◆ **Work instruction**
From the data below, repeat exactly the lines from the line with "承諾與保障 (38, 2512)" to the line with "All Products (764, 1056)", both included.

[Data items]
"""

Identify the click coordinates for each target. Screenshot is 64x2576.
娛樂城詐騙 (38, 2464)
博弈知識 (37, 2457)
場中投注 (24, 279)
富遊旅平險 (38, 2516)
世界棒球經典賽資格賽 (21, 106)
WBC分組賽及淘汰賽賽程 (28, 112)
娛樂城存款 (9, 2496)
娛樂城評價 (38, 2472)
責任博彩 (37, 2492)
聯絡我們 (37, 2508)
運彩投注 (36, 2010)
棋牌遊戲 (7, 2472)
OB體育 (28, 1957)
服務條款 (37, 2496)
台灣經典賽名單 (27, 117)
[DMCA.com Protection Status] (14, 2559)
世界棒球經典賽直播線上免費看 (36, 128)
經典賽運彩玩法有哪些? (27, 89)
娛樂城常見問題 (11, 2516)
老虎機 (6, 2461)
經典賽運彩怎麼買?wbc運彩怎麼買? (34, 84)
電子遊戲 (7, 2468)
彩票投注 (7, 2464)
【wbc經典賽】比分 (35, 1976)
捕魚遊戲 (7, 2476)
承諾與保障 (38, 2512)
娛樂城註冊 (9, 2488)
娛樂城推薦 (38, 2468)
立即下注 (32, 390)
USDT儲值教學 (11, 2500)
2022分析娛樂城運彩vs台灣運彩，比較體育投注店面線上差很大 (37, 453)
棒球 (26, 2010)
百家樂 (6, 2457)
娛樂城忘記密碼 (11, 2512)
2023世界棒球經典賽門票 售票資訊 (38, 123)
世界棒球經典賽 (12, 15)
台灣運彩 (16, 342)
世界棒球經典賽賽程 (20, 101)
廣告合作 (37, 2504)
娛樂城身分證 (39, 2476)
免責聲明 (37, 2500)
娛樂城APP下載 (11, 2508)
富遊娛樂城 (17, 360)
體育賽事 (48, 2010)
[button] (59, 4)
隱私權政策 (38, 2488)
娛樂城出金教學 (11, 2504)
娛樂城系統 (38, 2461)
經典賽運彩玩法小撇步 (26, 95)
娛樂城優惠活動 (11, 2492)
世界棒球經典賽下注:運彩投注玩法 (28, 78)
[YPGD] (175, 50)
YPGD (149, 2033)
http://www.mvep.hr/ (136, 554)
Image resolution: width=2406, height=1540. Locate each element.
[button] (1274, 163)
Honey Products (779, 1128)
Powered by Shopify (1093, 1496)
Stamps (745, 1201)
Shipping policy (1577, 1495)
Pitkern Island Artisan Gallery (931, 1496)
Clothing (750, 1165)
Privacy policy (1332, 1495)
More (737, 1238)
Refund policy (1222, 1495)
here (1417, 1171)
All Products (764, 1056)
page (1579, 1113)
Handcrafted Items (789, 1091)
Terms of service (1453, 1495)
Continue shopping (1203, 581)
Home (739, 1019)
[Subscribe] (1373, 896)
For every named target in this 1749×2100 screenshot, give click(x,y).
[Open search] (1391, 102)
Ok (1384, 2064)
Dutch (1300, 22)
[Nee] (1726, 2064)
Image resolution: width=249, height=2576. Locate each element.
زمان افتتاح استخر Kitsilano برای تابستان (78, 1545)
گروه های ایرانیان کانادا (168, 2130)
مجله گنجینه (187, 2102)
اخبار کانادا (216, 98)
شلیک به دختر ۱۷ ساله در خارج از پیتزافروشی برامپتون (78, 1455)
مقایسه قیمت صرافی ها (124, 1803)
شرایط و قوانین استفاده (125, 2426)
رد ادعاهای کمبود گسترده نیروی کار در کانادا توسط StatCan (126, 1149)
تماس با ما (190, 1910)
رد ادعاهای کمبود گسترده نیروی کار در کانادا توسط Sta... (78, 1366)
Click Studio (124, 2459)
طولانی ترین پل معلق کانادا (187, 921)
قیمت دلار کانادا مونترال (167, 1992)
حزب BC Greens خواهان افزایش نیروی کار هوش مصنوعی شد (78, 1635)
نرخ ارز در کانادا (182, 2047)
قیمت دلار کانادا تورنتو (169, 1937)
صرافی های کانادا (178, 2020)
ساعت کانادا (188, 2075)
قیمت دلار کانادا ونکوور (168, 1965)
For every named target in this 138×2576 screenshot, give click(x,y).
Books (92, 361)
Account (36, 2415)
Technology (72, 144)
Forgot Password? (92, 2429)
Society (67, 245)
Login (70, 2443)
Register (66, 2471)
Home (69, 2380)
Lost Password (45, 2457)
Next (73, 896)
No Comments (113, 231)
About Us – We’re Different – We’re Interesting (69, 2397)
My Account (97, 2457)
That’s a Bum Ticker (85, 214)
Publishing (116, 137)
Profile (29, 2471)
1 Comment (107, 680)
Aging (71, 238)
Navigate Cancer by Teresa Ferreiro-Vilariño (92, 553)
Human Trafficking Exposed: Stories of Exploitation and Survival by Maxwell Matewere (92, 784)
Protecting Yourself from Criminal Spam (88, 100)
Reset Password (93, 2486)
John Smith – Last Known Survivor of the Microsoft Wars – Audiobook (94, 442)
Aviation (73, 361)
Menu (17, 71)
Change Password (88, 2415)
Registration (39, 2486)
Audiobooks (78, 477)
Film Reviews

"""

◆ **Exercise answer**
承諾與保障 (38, 2512)
娛樂城註冊 (9, 2488)
娛樂城推薦 (38, 2468)
立即下注 (32, 390)
USDT儲值教學 (11, 2500)
2022分析娛樂城運彩vs台灣運彩，比較體育投注店面線上差很大 (37, 453)
棒球 (26, 2010)
百家樂 (6, 2457)
娛樂城忘記密碼 (11, 2512)
2023世界棒球經典賽門票 售票資訊 (38, 123)
世界棒球經典賽 (12, 15)
台灣運彩 (16, 342)
世界棒球經典賽賽程 (20, 101)
廣告合作 (37, 2504)
娛樂城身分證 (39, 2476)
免責聲明 (37, 2500)
娛樂城APP下載 (11, 2508)
富遊娛樂城 (17, 360)
體育賽事 (48, 2010)
[button] (59, 4)
隱私權政策 (38, 2488)
娛樂城出金教學 (11, 2504)
娛樂城系統 (38, 2461)
經典賽運彩玩法小撇步 (26, 95)
娛樂城優惠活動 (11, 2492)
世界棒球經典賽下注:運彩投注玩法 (28, 78)
[YPGD] (175, 50)
YPGD (149, 2033)
http://www.mvep.hr/ (136, 554)
Image resolution: width=2406, height=1540. Locate each element.
[button] (1274, 163)
Honey Products (779, 1128)
Powered by Shopify (1093, 1496)
Stamps (745, 1201)
Shipping policy (1577, 1495)
Pitkern Island Artisan Gallery (931, 1496)
Clothing (750, 1165)
Privacy policy (1332, 1495)
More (737, 1238)
Refund policy (1222, 1495)
here (1417, 1171)
All Products (764, 1056)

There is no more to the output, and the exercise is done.